Parmi les investigateurs de VESPA 3, Bruno Spire, ancien président de Aides et responsable de l’équipe « santé et recherche communautaire » dans l’unité mixte de recherche SESSTIM[ii]. Contacté par Transversal, il confirme que le vieillissement sera bien abordé dans VESPA 3, qui visera à « mieux documenter les conditions de vie ». « Nous voulons nous intéresser aux besoins spécifiques de cette population. Le sujet du vieillissement ne porte pas que sur le VIH, mais aussi sur toutes les comorbidités, comment ces personnes s’en sortent avec leurs différents médecins », explique Bruno Spire. Menée aussi bien par questionnaires quantitatifs que par entretiens qualitatifs, VESPA 3 sera lancée en 2023, et livrera des résultats préliminaires en 2024 en vue d’« analyses approfondies » attendues pour 2025.
Des études d’une temporalité différente
L’étude, qui inclura 3.000 personnes, permettra d’explorer largement le sujet : comportements de santé, ressentis, solitude, santé mentale, observance, etc. « Nous inclurons des personnes âgées et contaminées de longue date, d’autres qui l’ont été tardivement. Ce qui, en termes de vécu, n’est pas du tout la même chose », explique le chercheur. Interrogé sur les enquêtes associatives, Bruno Spire souligne leur complémentarité : « elles sont pertinentes car elles permettent de lancer un sujet. Elles livrent un résultat rapide, mais elles n’ont pas la même valeur en termes d’éclairage des pouvoirs publics [que celles issues de la recherche publique]. Plus la méthodologie est solide, plus le travail est long ! ».
Coordinatrice de l’étude ANRS SeptaVIH, seule cohorte au niveau mondial à se pencher spécifiquement sur les plus de 70 ans, Clotilde Allavena, infectiologue au service de maladies infectieuses et tropicales du CHU de Nantes, estime que « s’il y a peu d’études sur le vieillissement, c’est aussi parce que nous avons encore très peu de personnes vraiment âgées dans nos files actives. Et les nouveaux seniors ne pensaient pas qu’ils atteindraient cet âge ».
L’étude SeptaVIH, qui a en particulier porté sur la fragilité physique, comportait une sous-étude menée par un anthropologue. Conduite aussi auprès des aidants et des médecins traitants, elle a permis de « hiérarchiser les problèmes ressentis par les gens ». Et de montrer que « le poids du secret demeure extrêmement lourd, pour le patient et pour l’aidant, qui peut être la seule personne au courant. Dans la prise en charge globale, il faut tenir compte de cette complexité ».

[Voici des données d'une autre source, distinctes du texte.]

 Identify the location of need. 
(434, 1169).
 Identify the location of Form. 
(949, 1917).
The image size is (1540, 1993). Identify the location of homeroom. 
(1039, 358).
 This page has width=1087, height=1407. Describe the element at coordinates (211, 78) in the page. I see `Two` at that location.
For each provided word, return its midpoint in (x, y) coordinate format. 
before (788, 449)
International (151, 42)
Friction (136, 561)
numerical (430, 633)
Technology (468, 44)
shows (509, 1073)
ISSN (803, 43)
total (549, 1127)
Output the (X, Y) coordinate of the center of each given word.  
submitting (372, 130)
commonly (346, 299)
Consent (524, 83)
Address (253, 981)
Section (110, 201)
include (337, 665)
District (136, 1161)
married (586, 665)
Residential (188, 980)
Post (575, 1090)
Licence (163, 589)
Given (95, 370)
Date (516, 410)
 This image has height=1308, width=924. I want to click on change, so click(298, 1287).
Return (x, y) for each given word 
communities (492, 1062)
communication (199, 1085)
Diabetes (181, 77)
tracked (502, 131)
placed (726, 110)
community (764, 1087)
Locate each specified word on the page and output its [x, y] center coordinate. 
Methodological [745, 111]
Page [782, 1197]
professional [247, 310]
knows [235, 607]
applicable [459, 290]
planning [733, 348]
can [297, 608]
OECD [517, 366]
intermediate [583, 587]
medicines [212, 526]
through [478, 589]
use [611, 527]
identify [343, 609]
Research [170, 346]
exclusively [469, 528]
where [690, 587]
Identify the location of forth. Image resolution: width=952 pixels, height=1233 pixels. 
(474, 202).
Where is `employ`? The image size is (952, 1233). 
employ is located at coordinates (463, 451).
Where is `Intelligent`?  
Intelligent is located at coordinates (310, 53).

Une complexité bien saisie par les associations : « il n’y a pas un seul type de senior vivant avec le VIH. La typologie diffère selon la date de contamination, le parcours de vie, l’histoire thérapeutique, l’origine géographique. Certains ont des enfants, d’autres sont aidants auprès de parents très âgés », explique Didier Rouault. Pour Clotilde Allavena, « c’est en menant plusieurs études sur le sujet que nous mettrons en évidence ces besoins. Et que nous pourrons espérer avancer ».
[i] L’étude a été menée par le cabinet Stethos, spécialisée dans les « études de marché et de marketing de conseil dans le domaine de la santé », avec le soutien du laboratoire ViiV Healthcare.
[ii] Sciences économiques et sociales de la santé & traitement de l’information médicale. SESSTIM est une unité mixte de recherche de l’Inserm, l’IRD et Aix Marseille Université.